Hettie Dyhrenfurth (1892–1972) was a German-Swiss mountaineer. She took part in two major expeditions to the Himalayas in 1930 and 1934. Hettie and her husband Gunter Dyhrenfurth won the Olympic alpinism gold medal at the 1936 Berlin Olympics.

Early life
Harriet Pauline (Hettie) Heymann was born in Wroclaw in 1892 to an industrialist family. Dyhrenfurth's family was of partial Jewish origin. She married Gunter Dyhrenfurth and from 1913 to 1918 had three children. The family spent time living in Austria and Switzerland.

Climbing career
Dyhrenfurth's husband was passionate about mountaineering and when he began to organize expeditions to the Himalayas, Dyhrenfurth accompanied him.
Dyhrenfurth participated in the 1930 International Himalayan Expedition to Kangchenjunga, as the only European woman on the team. Dyhrenfurth managed luggage transport and supplies for the group. The team failed to ascend the Kangchenjunga peak but explored other mountains in the area. She published a book about her experiences on the expedition called Memsahb im Himalaja (Memsahb in the Himalayas).
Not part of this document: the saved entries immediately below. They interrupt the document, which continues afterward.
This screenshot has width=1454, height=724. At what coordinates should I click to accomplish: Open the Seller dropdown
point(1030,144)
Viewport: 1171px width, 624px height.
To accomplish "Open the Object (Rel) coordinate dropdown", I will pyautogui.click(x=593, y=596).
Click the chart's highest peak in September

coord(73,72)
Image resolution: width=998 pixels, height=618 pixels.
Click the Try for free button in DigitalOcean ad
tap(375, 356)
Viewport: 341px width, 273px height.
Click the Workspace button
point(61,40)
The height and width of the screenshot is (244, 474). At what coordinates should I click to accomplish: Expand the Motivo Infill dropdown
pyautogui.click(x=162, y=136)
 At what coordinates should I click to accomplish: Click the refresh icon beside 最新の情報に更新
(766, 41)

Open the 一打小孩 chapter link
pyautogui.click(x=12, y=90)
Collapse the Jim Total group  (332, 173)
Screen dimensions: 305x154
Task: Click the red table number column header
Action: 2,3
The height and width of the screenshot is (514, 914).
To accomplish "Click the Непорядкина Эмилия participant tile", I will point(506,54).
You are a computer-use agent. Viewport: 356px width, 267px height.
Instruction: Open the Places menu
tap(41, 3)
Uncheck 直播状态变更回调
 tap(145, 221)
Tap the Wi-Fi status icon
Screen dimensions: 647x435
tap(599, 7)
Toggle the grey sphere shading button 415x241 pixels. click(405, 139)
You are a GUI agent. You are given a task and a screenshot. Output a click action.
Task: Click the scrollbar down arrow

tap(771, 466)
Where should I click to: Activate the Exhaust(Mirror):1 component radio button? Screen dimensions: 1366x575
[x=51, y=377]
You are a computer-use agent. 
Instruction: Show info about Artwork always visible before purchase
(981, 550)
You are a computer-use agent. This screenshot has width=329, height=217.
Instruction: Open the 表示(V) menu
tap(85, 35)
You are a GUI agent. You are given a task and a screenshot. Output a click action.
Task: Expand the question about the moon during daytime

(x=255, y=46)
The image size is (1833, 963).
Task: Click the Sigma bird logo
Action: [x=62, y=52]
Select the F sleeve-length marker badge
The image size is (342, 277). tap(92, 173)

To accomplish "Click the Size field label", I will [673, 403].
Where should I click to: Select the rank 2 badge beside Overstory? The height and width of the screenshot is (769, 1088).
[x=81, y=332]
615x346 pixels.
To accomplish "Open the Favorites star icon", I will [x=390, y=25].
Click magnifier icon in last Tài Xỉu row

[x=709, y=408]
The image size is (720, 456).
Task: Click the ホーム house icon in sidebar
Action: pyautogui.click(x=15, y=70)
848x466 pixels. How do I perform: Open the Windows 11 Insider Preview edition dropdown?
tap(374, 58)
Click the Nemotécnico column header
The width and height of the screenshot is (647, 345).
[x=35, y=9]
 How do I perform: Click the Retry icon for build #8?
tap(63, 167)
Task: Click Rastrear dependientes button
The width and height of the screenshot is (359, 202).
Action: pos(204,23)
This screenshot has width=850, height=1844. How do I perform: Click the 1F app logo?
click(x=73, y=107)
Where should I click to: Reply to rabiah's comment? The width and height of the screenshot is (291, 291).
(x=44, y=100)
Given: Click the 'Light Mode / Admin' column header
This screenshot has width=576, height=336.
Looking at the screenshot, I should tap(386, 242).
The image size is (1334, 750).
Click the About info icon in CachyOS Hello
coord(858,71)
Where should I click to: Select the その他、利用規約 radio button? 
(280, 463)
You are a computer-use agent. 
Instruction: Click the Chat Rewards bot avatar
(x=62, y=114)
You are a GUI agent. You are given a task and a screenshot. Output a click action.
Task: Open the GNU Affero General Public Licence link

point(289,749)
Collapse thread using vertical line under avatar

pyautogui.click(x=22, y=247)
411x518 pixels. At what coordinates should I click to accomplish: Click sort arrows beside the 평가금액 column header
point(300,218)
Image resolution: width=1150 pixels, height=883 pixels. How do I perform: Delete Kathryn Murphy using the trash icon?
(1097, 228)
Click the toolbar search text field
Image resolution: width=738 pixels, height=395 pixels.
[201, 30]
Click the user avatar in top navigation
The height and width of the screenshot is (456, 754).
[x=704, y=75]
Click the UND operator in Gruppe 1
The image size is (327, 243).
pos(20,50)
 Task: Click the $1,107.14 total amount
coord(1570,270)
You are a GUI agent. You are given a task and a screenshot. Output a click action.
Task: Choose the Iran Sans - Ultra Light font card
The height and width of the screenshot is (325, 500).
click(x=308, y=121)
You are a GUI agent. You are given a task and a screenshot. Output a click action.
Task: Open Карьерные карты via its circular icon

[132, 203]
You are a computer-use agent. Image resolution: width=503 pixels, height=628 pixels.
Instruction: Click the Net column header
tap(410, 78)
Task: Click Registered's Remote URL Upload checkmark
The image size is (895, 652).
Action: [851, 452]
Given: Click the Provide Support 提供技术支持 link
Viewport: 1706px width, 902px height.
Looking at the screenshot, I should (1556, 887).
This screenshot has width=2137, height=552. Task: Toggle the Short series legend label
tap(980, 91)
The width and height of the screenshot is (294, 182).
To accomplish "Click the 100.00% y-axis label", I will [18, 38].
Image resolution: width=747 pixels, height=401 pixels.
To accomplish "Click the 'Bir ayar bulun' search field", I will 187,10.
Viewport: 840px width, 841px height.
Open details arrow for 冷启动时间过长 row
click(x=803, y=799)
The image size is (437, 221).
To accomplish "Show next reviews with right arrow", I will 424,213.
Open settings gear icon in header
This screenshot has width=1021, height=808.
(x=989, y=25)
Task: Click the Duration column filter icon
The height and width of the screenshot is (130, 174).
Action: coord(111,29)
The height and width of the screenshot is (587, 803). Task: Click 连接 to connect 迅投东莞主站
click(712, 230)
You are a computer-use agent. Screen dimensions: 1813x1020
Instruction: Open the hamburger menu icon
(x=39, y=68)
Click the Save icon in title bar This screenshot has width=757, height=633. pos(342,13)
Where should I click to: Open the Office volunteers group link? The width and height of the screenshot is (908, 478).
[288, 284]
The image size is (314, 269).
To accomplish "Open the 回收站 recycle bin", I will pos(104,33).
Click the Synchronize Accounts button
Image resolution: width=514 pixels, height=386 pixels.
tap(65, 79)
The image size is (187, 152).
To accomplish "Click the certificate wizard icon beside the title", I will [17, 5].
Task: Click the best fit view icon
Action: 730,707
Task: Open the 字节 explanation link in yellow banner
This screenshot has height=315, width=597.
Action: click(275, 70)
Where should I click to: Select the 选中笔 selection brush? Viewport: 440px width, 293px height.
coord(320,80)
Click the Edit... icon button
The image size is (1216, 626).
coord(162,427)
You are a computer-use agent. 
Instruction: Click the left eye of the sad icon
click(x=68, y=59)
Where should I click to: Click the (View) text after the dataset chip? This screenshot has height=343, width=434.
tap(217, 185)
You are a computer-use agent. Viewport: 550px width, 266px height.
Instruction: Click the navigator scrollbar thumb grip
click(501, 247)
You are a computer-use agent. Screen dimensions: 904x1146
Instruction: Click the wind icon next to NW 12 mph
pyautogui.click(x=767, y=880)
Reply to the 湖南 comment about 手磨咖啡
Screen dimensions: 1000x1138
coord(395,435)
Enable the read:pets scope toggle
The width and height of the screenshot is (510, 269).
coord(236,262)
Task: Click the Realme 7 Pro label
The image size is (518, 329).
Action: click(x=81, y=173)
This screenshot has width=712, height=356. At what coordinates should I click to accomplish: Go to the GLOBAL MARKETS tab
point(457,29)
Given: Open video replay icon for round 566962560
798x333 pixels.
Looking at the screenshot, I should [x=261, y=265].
Together with her husband Gunther, Dyhrenfurth was awarded the 1936 Olympic gold medal in alpinism, the third and final time the award was offered. The award was given in recognition of the couple's achievements during their 1934 expedition to the upper Baltoro glacier in the Karakoram, where they made the first ascents of all four summits of the Sia Kangri mountain. During this expedition, Dyhrenfurth set the women's altitude record of 7,315 meters that would remain in place for 20 years.

Personal life
In the 1930s, Dyhrenfurth emigrated from Switzerland to the United States. In the U.S., Dyhrenfurth gave lectures about her mountaineering experience to various audiences, including the American Geographical Society. Dyhrenfurth and her husband divorced in 1948.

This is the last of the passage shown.